私とRNA編集との出会いは1996年頃である。当時、名古屋大学におられた郷通子先生(現:情報・システム研究機構)のもとで、生物の情報の変換の進化の研究をすすめていた。たまたま、植物オルガネラDNAの専門家である杉浦昌弘先生の研究室を訪れていたRNA編集の専門家ハンス・ケッセル先生の話を聞き、これこそ情報変換の進化のテーマだと思ったのである。ケッセル先生は植物の光合成反応の中核となる酵素RuBisCO(註1)のRNA編集部位とそのRNAがつくるタンパク質の立体構造とに関係があるのではないかと考えていた。
その後の研究で、陸上植物のRNA編集では、主にRNA塩基配列のシトシン(C)がウラシル(U)に変わることや、RNA編集部位を認識するタンパク質が核のDNAにコードされていることが分かってきている。また、その編集部位についてのデータは莫大な量にふくれあがりつつあり、そこから、植物オルガネラのRNA編集の意味を見い出せるのではというところにきている。
註1:RuBisCO
二酸化炭素と水と光からブドウ糖をつくりだす光合成反応の中核となる、炭素を固定するための酵素のこと。地球上で最も存在量の多い酵素と言われている。
そこで、生成するタンパク質の立体構造に注目し、RNA編集によってDNA塩基配列からの推定とは異なるアミノ酸の種類を知り、そこでできるタンパク質の立体構造を視覚化できるデータベースRESOPS(註2)を構築した。
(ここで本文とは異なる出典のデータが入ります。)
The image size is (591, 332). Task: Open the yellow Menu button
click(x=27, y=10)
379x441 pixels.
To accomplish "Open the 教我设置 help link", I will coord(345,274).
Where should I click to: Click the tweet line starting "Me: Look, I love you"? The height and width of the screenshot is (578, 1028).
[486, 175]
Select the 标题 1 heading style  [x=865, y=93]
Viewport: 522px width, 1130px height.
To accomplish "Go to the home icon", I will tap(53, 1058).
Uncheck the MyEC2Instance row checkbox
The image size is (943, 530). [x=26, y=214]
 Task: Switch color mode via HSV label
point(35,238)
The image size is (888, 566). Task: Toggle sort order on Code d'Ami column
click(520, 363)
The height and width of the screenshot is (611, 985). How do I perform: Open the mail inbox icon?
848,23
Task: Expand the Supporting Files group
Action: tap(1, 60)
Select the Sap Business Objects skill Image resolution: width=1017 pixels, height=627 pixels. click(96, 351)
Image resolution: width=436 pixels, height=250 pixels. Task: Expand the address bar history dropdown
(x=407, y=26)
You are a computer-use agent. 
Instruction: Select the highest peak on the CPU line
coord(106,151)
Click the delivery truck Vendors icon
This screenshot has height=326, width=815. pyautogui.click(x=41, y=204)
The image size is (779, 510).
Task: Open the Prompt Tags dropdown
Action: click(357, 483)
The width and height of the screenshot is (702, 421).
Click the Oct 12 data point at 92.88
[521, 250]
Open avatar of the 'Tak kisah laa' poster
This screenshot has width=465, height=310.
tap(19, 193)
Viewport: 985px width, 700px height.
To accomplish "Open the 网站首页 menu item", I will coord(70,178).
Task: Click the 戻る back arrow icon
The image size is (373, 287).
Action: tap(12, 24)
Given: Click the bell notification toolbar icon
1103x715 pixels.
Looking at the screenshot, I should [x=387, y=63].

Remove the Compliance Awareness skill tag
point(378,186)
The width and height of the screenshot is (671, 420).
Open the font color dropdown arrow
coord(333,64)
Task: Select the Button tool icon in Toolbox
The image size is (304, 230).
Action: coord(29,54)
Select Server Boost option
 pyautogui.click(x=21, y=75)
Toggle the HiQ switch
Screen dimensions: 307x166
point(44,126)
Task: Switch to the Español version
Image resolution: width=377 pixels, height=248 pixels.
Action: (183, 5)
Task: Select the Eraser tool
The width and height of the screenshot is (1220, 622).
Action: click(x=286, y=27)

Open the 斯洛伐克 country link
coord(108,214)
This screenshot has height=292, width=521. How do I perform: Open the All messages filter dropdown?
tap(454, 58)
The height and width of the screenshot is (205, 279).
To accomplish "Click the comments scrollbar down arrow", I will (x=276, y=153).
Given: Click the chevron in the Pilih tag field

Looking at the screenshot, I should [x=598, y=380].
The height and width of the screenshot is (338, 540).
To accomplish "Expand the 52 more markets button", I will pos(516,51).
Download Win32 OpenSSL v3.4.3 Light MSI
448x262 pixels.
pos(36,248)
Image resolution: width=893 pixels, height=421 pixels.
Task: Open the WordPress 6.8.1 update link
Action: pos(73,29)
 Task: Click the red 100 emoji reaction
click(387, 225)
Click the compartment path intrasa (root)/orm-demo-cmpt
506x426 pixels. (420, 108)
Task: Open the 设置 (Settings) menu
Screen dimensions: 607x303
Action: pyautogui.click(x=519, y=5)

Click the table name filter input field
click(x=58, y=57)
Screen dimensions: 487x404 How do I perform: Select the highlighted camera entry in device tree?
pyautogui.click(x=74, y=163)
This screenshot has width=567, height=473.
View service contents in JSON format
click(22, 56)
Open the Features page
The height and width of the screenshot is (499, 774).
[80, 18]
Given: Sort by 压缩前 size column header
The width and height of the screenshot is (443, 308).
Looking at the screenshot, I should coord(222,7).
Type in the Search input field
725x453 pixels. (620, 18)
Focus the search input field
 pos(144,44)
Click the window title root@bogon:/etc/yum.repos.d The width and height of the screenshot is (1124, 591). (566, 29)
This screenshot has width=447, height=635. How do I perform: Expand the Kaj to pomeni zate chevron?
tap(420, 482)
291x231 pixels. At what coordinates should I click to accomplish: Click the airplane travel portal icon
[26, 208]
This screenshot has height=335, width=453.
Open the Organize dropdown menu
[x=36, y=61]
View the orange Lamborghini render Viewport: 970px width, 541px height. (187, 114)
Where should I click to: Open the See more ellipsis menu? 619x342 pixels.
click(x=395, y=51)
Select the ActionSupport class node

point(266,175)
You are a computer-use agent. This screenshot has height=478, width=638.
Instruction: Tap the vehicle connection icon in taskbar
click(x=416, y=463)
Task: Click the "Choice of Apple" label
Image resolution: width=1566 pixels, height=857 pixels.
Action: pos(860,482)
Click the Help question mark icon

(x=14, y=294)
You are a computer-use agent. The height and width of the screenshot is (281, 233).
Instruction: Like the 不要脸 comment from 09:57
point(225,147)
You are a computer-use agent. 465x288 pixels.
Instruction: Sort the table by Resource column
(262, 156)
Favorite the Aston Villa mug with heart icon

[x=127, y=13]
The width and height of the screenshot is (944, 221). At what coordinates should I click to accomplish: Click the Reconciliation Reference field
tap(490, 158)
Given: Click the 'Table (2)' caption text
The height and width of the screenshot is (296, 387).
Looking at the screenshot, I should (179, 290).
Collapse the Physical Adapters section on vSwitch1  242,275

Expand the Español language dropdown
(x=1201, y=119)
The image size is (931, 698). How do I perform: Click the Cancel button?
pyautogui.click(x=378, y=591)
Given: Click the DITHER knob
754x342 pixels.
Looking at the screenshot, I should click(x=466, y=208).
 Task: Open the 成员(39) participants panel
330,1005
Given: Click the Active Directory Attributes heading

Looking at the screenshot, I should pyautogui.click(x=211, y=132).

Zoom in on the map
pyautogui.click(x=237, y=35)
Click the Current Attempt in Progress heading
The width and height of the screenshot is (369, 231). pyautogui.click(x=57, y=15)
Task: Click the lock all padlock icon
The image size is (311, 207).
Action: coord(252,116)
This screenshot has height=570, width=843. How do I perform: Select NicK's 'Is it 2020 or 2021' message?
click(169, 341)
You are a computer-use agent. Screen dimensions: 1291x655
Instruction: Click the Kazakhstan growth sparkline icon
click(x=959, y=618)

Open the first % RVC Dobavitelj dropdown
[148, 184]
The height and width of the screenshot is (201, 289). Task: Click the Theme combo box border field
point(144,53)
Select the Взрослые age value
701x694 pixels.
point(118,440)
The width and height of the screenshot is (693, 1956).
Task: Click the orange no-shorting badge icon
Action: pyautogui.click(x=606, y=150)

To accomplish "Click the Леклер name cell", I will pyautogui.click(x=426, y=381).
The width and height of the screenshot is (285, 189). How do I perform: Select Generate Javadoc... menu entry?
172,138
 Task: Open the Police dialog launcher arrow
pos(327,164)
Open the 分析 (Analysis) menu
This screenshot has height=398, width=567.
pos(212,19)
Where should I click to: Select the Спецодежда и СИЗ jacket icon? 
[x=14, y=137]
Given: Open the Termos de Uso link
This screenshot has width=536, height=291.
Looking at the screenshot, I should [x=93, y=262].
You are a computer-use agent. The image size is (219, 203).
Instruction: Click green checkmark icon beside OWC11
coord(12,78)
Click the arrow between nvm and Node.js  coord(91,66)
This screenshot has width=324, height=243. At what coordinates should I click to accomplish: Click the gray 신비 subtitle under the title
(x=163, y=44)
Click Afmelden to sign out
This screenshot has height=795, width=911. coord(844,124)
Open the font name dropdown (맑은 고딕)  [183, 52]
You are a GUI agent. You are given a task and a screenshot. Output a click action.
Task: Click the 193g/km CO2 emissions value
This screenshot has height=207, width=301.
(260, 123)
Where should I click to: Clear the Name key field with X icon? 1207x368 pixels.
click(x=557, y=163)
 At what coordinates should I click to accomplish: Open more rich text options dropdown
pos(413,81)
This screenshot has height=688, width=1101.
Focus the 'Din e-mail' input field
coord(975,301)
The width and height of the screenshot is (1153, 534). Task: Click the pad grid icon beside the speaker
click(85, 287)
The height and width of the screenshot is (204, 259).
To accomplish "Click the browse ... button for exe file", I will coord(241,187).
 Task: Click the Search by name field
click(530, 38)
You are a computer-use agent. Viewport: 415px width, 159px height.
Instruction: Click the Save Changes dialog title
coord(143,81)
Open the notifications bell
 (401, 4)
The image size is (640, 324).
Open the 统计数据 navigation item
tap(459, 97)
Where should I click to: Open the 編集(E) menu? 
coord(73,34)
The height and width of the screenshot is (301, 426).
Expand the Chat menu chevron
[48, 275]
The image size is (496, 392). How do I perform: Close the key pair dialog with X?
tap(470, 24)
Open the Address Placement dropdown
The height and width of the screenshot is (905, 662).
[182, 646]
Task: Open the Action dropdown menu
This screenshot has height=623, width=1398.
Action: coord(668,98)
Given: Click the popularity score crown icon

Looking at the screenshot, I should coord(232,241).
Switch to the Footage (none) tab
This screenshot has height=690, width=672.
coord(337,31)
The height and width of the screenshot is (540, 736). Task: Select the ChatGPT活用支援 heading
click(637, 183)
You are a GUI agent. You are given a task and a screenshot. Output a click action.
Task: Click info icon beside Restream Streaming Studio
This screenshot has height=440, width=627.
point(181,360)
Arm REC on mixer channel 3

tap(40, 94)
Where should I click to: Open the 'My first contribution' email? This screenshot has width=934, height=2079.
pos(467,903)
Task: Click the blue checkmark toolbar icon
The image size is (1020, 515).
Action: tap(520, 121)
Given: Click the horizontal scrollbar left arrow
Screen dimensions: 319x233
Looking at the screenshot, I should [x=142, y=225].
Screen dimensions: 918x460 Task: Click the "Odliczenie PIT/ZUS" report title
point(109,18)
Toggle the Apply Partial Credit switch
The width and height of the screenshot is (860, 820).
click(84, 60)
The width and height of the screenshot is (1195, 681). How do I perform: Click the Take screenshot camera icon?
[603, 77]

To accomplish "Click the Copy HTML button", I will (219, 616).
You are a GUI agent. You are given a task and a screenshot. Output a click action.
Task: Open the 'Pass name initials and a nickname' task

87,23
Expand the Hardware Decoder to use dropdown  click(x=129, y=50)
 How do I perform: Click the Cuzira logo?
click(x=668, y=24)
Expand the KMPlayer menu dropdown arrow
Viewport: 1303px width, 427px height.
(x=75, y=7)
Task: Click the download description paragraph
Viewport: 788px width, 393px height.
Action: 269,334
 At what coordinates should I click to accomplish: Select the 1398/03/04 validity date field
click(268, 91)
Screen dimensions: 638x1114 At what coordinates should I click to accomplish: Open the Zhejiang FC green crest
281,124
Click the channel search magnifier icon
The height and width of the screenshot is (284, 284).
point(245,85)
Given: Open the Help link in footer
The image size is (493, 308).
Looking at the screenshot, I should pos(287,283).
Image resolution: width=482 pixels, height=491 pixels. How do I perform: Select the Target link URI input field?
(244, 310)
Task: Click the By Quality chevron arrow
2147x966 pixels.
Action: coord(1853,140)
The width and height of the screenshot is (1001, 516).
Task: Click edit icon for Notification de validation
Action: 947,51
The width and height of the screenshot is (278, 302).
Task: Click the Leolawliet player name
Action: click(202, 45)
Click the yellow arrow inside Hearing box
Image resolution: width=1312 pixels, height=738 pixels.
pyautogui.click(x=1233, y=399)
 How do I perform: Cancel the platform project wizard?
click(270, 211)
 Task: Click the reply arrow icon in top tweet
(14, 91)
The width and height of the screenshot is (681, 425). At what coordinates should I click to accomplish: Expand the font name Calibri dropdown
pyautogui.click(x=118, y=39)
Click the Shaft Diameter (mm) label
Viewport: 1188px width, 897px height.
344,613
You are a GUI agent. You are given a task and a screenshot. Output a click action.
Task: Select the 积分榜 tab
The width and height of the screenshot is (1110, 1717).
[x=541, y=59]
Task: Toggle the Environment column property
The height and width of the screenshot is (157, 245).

DNA塩基配列上でRNA編集が起きている場所と頻度とを調べると、そのほとんどがタンパク質をコードする領域で起きており、ひとつの遺伝子あたり平均約9.7箇所あることがわかった。RNA編集によって置換されるアミノ酸がタンパク質の活性部位に存在する例はほとんどなかったが、一方で、RNA編集が適切になされないと十分に機能しないタンパク質があることも実験で確かめられている。一体、RNA編集は何をしているのだろう。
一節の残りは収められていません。